Edebiyatta
Felsefe
Atalay
GİRGİN*
Edebiyat felsefe
ilişkisi, antik dönem tragedyaları da dâhil, edebiyatın verili ve olası tüm
türleri için geçerlidir. Felsefi olan, şu ya da bu ölçüde ve biçimde, edebiyata
içseldir, içselleştirilmiştir. Özellikle de bir tür olarak, roman, öykü, şiir, tiyatro
yapıtları, vb. söz konusu olduğunda…
Şiir, Aristoteles’e
göre felsefeye en yakın olandır. Melih Cevdet Anday’a göre de, “şiir felsefeye
bitişir.” Afşar Timuçin ise romanda, öyküde, şiirde felsefi sıfatını
ekledikleri yeni kategoriler oluşturmaya girişenlerin tümüne birden yanıt
verircesine, “Edebiyatın felsefeleştiği, felsefenin edebiyatlaştığı (…) bir
çağda yaşıyoruz.” dedikten sonra sözlerini şöyle sürdürür: Özellikle XIX.
yüzyıl bu bütünlüklü kavrayışın geliştiği bir çağ oldu. Ancak insanlık XV. ve
XVI. yüzyıllardan başlayarak böylesi bir bütünleşmenin temellerini atmaya doğru
gitti.
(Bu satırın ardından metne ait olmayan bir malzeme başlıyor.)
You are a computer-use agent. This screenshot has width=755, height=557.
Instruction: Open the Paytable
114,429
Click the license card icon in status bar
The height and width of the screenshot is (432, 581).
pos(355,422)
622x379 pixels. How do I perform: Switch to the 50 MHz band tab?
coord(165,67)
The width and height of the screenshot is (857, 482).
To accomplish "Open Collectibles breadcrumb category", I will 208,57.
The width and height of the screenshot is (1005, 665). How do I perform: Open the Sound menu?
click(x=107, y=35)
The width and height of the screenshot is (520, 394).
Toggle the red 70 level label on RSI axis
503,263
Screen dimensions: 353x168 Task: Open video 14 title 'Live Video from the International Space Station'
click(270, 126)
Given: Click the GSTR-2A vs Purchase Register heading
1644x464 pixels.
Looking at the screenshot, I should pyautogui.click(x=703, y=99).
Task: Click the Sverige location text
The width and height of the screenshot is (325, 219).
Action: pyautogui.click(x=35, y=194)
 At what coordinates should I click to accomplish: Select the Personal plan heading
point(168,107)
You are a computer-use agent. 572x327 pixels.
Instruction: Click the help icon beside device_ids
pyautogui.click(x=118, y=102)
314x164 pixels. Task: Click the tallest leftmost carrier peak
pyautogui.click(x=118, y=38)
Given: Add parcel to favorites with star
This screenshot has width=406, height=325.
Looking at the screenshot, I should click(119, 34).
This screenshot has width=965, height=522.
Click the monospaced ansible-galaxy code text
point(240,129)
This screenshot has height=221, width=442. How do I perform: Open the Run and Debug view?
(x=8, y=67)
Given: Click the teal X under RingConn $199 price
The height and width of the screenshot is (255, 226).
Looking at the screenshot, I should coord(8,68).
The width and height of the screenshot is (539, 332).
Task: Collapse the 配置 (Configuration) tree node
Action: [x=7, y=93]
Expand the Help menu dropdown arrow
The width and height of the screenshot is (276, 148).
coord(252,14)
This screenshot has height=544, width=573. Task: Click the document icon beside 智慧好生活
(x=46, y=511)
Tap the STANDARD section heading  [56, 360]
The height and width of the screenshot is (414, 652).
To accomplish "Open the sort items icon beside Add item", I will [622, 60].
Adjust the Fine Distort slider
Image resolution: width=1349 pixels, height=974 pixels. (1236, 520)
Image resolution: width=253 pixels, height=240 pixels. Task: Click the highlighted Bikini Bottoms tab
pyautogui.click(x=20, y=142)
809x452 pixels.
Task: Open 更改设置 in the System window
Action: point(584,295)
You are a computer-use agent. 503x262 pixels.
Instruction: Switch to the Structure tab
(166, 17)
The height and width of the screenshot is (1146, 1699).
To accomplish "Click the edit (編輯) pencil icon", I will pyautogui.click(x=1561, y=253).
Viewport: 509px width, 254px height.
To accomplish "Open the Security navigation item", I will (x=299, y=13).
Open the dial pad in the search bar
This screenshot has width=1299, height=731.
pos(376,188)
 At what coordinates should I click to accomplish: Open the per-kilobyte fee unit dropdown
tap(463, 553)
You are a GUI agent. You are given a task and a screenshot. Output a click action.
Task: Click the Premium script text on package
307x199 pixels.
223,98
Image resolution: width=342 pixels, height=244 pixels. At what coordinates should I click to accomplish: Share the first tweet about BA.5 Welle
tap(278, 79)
XVII. yüzyılın klasikleşmiş yapıtları felsefeleşmiş bir edebiyatın
varlığına tanıklık ederler. XVIII. yüzyılda Fransız aydınlanması edebiyata
felsefeyi getirirken felsefeye de edebi bir görünüm kazandırdı. Yalnız edebiyat
değil tüm sanatlar kendilerini felsefi bir derinlikte ortaya koymaya yöneldiler1.
Bunları bir yana
bıraktığımızda, edebiyatta felsefenin varoluşunu iki boyutta ele almak
mümkündür. Bunlardan ilki, bilinçli bir biçimde içselleştirilişi; diğeri ise
kendiliğinden, etik ilişkiler bazında içselleşişi. İlkinden başlayalım:
Edebiyatta
Felsefenin Bilinçli Var Kılınışı
Edebiyatta felsefe ya
da tek tek edebi türler ve bunlara ait yapıtlarda felsefe, felsefi olan, etik
ilişkiyi şimdilik paranteze alırsak, öncelikle ve esas olarak iki kanaldan var
olur. Bunlardan birincisi, yapıtın yaratıcısı olan sanatçının / yazarın, verili
felsefe akımlarının ya da tek tek filozofların / düşünürlerin, insan anlayışı
başta olmak üzere, şu ya da bu konudaki fikir ve önermelerini, anlatıya edebi
bir biçimde içselleştirmesi; tasarlayıp kurguladığı olay örgüsünde, kişiler ve
kişilerarası ilişkiler bazında etik kişi ve etik ilişkiler olarak sergilemesiyle
gerçekleşir. İster bir olumlamaya isterse bir olumsuzlamaya delalet etsin,
burada felsefe ve felsefi olan esas itibariyle, yazara dışsaldır. Yazar,
kabullensin ya da kabullenmesin, benimsesin ya da benimsemesin, kendisinden
bağımsız olarak var olan / var olmuş bir felsefi düşünüşü, anlayışı yapıtına
içselleştirmektedir. Elbette bunu, bir filozof gibi, adlandırarak, kavramlar
arası ilişkiler kurup neliği ve gerçekliği temelinde kavram çözümlemeleri ve
temellendirmeler yaparak, terminolojik bir anlatımla gerçekleştirmez. Bir
sanatçı olarak yazardan, böyle bir şeyi yapması ne istenir ne de beklenir. Bu
bir anlamda yazarın / “sanatçının, filozofa göre bir ayrıcalığı”dır.